(Collected data entries)
=== Section Start ===

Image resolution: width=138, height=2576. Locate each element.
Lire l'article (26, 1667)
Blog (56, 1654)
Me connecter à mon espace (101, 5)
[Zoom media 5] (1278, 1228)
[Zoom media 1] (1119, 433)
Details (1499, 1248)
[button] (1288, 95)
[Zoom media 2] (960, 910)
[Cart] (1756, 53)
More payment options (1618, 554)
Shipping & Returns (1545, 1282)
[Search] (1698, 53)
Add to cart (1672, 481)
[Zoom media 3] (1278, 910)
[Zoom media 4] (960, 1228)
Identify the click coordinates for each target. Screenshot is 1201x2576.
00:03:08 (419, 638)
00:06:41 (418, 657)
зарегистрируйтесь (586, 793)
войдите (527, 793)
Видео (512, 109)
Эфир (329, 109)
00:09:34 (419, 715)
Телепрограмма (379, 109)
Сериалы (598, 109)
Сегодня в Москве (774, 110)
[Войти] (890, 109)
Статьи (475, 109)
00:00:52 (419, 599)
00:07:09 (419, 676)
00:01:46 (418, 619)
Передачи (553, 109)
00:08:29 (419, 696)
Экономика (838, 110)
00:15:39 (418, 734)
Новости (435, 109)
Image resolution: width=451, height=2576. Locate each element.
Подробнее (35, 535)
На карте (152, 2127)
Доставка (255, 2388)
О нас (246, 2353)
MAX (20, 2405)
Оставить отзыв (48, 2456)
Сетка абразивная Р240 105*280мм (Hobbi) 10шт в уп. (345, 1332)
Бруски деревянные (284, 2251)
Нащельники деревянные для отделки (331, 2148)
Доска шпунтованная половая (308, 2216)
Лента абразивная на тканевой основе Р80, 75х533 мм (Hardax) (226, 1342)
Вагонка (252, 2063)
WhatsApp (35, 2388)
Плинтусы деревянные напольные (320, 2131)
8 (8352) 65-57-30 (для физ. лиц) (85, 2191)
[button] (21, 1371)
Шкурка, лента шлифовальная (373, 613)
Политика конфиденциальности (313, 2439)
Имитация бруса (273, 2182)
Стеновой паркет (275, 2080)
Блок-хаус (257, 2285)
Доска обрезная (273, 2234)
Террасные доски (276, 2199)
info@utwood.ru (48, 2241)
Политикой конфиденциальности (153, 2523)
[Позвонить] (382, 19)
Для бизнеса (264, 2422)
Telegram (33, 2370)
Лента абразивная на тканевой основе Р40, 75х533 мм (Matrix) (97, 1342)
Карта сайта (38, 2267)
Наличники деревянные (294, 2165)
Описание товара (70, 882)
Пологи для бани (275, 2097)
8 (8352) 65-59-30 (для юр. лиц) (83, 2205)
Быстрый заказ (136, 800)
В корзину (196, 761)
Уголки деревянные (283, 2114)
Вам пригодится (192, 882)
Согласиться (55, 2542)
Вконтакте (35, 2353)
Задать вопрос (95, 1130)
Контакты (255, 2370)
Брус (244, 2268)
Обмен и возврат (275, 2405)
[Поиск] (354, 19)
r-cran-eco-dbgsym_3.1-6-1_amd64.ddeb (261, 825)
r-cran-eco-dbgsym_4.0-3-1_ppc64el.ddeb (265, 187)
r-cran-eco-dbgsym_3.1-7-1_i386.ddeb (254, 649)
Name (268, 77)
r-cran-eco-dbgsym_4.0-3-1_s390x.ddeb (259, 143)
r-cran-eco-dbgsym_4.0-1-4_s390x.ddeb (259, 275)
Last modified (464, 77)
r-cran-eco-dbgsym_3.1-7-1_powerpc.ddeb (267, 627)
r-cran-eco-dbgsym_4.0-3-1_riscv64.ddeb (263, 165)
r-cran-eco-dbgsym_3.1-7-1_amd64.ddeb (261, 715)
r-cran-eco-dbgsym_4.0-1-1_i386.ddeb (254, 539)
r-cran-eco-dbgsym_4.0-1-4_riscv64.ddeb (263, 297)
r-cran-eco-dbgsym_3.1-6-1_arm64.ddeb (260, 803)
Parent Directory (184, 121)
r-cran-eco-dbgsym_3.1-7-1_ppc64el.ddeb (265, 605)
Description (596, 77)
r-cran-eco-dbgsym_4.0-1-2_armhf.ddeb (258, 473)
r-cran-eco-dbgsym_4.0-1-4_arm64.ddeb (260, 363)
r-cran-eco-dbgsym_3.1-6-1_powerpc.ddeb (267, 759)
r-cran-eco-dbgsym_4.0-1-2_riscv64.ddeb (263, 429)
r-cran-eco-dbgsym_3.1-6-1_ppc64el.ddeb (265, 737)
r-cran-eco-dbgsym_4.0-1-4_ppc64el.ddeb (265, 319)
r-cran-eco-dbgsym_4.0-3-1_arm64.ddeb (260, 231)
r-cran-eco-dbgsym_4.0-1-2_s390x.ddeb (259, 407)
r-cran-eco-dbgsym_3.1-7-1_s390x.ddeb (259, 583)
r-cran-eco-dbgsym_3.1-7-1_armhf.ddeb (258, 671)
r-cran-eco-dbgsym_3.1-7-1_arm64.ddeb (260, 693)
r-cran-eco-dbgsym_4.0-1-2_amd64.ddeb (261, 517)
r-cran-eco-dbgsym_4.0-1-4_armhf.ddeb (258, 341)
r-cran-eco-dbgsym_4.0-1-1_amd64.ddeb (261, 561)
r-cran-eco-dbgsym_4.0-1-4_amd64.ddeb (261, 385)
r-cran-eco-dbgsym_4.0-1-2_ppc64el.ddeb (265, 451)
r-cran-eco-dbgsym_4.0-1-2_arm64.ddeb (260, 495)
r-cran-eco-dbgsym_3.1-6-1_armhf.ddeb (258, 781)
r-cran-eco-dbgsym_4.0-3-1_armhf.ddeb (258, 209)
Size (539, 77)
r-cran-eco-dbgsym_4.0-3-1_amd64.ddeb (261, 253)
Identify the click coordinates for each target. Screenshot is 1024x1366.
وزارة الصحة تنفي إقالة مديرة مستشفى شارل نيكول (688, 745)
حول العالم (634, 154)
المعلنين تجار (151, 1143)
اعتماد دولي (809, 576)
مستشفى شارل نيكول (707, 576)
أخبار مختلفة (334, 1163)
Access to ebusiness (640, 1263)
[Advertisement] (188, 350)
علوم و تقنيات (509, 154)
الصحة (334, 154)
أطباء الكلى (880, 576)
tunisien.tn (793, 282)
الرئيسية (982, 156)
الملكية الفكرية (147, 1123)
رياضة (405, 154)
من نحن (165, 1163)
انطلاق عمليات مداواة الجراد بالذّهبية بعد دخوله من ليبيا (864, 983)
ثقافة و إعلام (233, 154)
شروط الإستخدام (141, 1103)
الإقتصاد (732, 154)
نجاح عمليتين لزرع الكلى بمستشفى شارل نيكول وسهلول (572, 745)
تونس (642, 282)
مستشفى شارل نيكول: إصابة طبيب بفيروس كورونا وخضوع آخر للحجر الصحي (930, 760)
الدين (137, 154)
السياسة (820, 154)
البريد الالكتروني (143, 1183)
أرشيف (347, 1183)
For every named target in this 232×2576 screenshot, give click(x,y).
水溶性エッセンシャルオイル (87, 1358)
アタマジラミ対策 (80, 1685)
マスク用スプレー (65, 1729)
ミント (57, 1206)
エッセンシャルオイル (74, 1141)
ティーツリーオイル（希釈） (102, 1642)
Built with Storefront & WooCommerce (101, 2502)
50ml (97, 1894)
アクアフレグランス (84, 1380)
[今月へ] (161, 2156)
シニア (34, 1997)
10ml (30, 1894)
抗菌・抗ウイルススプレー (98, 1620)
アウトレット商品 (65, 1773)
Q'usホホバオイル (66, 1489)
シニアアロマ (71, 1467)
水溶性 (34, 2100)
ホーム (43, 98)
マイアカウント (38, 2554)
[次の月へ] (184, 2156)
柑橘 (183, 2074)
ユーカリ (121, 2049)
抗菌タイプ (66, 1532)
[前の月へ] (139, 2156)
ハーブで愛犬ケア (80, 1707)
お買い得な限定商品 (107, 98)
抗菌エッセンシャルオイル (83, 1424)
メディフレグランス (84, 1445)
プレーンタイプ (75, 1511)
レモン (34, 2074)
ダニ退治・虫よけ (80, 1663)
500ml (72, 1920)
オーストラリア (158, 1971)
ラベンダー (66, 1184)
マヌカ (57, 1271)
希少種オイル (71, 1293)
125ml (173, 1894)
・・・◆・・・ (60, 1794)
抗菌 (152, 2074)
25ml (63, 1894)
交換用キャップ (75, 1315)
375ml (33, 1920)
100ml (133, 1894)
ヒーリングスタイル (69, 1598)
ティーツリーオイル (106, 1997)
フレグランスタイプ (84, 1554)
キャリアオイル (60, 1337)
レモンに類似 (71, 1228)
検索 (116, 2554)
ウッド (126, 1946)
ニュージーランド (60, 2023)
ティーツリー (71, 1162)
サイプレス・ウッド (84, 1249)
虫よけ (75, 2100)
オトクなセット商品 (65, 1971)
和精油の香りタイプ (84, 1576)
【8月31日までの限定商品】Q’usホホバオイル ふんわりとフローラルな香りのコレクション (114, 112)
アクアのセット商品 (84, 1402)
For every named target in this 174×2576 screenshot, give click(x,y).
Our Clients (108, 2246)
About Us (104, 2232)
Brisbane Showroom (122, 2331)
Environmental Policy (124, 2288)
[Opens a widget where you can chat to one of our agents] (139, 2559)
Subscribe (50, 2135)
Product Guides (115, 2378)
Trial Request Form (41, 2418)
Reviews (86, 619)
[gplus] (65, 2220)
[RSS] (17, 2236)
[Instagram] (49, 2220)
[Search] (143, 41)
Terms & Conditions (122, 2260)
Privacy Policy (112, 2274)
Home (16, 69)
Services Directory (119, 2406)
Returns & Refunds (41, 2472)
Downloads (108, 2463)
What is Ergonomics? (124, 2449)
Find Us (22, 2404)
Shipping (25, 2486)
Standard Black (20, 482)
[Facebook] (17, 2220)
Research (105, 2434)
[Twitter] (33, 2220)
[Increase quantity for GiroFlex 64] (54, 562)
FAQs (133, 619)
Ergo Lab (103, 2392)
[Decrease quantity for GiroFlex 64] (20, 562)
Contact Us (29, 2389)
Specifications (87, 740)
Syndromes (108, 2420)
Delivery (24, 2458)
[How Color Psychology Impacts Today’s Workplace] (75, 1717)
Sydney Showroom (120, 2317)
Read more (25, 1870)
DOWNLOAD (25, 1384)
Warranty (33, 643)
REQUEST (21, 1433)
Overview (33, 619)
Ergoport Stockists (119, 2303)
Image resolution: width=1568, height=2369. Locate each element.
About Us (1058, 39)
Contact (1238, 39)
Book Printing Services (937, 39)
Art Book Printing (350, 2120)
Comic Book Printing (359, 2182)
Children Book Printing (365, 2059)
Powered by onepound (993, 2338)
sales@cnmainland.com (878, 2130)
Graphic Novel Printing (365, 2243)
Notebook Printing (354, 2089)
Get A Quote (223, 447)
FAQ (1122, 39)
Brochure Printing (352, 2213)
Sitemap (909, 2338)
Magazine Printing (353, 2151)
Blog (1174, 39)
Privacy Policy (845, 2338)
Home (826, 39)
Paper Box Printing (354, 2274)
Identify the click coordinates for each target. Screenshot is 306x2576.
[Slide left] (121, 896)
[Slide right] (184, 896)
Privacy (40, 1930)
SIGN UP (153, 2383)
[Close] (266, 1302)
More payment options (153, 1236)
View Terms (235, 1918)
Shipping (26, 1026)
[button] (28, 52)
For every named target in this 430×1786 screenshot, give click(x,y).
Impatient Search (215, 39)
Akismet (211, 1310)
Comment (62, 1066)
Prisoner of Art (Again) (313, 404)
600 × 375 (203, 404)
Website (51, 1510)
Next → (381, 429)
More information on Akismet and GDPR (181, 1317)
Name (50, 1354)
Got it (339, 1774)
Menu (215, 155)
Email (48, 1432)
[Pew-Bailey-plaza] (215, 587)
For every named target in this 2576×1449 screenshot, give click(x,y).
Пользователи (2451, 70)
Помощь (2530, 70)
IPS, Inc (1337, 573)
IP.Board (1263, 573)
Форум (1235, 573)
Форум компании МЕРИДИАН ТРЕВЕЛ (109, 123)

=== Section End ===

#### Problem:
Copy exactly the stretch of data above from the line with "Shipping & Returns (1545, 1282)" through the line with "Оставить отзыв (48, 2456)", and omit all other lines.

#### Answer to this task:
Shipping & Returns (1545, 1282)
[Search] (1698, 53)
Add to cart (1672, 481)
[Zoom media 3] (1278, 910)
[Zoom media 4] (960, 1228)
Identify the click coordinates for each target. Screenshot is 1201x2576.
00:03:08 (419, 638)
00:06:41 (418, 657)
зарегистрируйтесь (586, 793)
войдите (527, 793)
Видео (512, 109)
Эфир (329, 109)
00:09:34 (419, 715)
Телепрограмма (379, 109)
Сериалы (598, 109)
Сегодня в Москве (774, 110)
[Войти] (890, 109)
Статьи (475, 109)
00:00:52 (419, 599)
00:07:09 (419, 676)
00:01:46 (418, 619)
Передачи (553, 109)
00:08:29 (419, 696)
Экономика (838, 110)
00:15:39 (418, 734)
Новости (435, 109)
Image resolution: width=451, height=2576. Locate each element.
Подробнее (35, 535)
На карте (152, 2127)
Доставка (255, 2388)
О нас (246, 2353)
MAX (20, 2405)
Оставить отзыв (48, 2456)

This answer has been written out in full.